- **Task requirements**
Rescale the items from the start through the line containing "pos(36,190)", repeating every line with its request and multiplying each coordinate in the answers by 0.75, rounded to whole numbers with halves going up. Leave every number in the requests as it is, and return only these lines.

+ + +

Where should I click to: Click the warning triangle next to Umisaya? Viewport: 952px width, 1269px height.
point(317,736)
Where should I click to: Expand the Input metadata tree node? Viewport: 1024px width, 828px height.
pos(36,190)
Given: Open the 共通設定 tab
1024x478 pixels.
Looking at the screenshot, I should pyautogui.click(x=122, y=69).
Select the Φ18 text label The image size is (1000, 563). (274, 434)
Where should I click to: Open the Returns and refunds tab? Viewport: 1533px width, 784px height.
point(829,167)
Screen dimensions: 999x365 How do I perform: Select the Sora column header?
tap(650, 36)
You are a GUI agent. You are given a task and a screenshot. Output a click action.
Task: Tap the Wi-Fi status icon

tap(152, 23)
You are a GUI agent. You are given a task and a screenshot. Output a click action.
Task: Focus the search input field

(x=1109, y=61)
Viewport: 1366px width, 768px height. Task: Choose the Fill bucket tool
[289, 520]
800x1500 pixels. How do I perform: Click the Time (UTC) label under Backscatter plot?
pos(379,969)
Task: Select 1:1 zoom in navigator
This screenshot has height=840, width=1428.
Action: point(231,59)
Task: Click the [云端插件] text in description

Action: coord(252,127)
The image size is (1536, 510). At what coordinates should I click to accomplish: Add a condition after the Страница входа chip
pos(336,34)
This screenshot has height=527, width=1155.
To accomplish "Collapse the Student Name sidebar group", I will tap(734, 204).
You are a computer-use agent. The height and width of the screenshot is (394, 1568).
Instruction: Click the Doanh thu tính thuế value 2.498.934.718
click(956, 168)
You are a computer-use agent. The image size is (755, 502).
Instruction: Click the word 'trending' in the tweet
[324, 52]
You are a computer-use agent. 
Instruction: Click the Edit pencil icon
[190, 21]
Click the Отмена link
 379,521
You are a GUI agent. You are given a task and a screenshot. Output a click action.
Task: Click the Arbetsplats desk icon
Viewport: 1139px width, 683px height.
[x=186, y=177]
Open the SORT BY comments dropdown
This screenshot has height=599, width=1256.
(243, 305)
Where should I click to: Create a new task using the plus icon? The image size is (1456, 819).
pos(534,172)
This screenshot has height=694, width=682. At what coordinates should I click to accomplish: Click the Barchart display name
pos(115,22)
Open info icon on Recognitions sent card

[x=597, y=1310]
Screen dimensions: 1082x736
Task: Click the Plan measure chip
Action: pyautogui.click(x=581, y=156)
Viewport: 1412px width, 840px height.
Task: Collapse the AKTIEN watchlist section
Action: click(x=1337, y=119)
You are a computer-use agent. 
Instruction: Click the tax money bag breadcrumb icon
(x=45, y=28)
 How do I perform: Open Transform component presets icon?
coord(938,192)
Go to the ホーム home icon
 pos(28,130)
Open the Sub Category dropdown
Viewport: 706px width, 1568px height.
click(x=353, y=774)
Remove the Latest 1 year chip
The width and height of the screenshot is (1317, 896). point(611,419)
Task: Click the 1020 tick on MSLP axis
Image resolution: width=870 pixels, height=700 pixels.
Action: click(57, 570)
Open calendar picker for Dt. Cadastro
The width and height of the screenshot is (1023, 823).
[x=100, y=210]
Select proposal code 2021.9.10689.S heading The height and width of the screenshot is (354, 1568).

+ + +

- **Answer for this exercise**
Where should I click to: Click the warning triangle next to Umisaya? Viewport: 952px width, 1269px height.
point(238,552)
Where should I click to: Expand the Input metadata tree node? Viewport: 1024px width, 828px height.
pos(27,143)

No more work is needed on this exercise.